Charis’ steps had taken her far from the temple precinct. She stood in a near-deserted side street in a market district where merchants were busily striking their awnings and shuttering their shops. She realized they were closing because it was time for the arena gates to open.

She turned and fled back the way she had come.

The first team of the day had already entered the ring by the time Charis reached the ready room. The cries of the crowd in stands directly above covered Charis’ breathless entrance. She dressed quickly, pulling on the stiff leather clout, tugging the hip laces tight; she wound the linen band around her chest and from a camphor box lifted out a laurel necklace with leaves of thin gold. With deft fingers she plaited her long hair into a thick braid and, snatching up a white leather thong with which to bind it, joined her dancers.

The Gulls were dressed and ready. They sat in a loose circle, legs crossed, arms resting lightly on knees, eyes closed in meditation. Charis eased into the meditative position, took the three breaths of ritual purification, and began:

Glorious Bel, god of fire and light,

Ruler of the skyways, Lord of the Underworld,

And of all things enduring,

Hear the petitions of your servants! Eldest of Heaven, look down from your high throne,

Shower the favor of your presence upon us,

Give us strength, give us courage, give us valor,

We who dance before you this day. Great of Might, Illuminator of the Earth,

Flourish in our sacrifice,

Live in our spirits,

Inhabit the beauty of the dance. “

When the prayer had been recited three times, the dancers rose silently and began stretching, loosening limbs and muscles, each dancer reaching deep down into the well of the soul to bring up the courage required to take that first step into the ring. Once over the threshold, the endless hours of practice and repetition would take over and movements would be instinctive. But the first step required an eifort of will no training or repetition could render involuntary. And each dancer had to find that strength alone.

From the sound of applause they knew that the first team of dancers had finished and that the second team had entered the ring. The Gulls continued with their preparations. One by one they came to the large amphora of alabaster which sat in’a low tripod in the center of the room, dipped their hands into the fragrant oil, and began smoothing it over their bodies.

Taking up a small stone jar, Charis circulated among her dancers. At her approach each dancer knelt-eyes closed, hands raised in the sun sign. Charis dipped her finger into the jar and then drew a golden circle at the base of each dancer’s throat.

The cries of the crowds in the stands above reached a crescendo and then died suddenly. The dancers glanced at one another silently. They knew the sound and what it meant: a dancer lay in the ring, crimson blood seeping into the hot, white sand.

“Bel has chosen his own,” whispered Chairs. “Bel be praised.”

“Bel be praised,” repeated the others.

She held out her hands and dancers on either side took them, and one by one they all joined hands, forming a circle in the center of the room. “Who are we?” asked Charis softly.

“We are the Gulls,” the dancers replied.

“Who are we?”

“We are the Gulls!” they shouted, their voices rising. “The Gulls!
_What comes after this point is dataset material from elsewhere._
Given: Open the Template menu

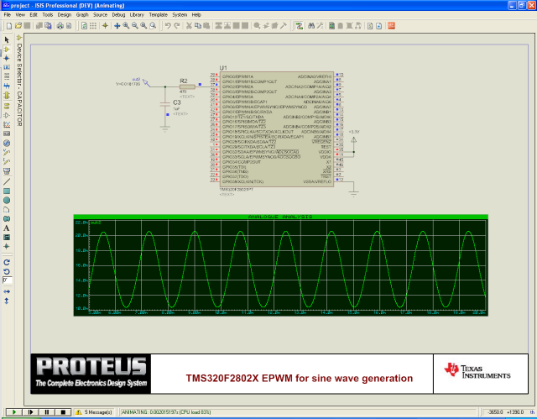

We are the Gulls!”

“We are the best,” cried Charis. “The best!”

“We are the Gulls and we are the best!” they shouted.

At that moment the huge inner doors of the room swung open. Two pitmen stood watching them, sweating. Still holding hands, the dancers walked quickly into the hard, bright sunlight. A roar of recognition and delight surged from a thousand throats. Charis felt the familiar thrill run through her body. She looked up at the steeply-banked sides of the arena into the cheering mass and slowly raised her hands. The simple gesture brought the crowds to their feet amidst a peal of acclaim, her name thunder in the tormented air.

Char-is! Char-is! Char-r-isss!

There was no prelude. Across the arena another door opened and a bull rushed into the burning ring. He shook his monstrous head, trailing streams of saliva. His horns had been painted red, the tips sharp and gleaming. At Charis’ signal Joet and Galai advanced, walking easily to the center of the oval; the remaining Gulls left the ring to their comrades.

The bull charged at once. Head lowered, he swept toward the two. But by the time he reached them, the dancers were gone. To the animal’s dumb surprise they were never quite where they appeared to be, so that when the dance was over and the doors were opened once more and the pitmen raced out waving their nets, the confused animal went willingly. The spectators laughed and shouted; Joet and Galai ran tumbling from the ring.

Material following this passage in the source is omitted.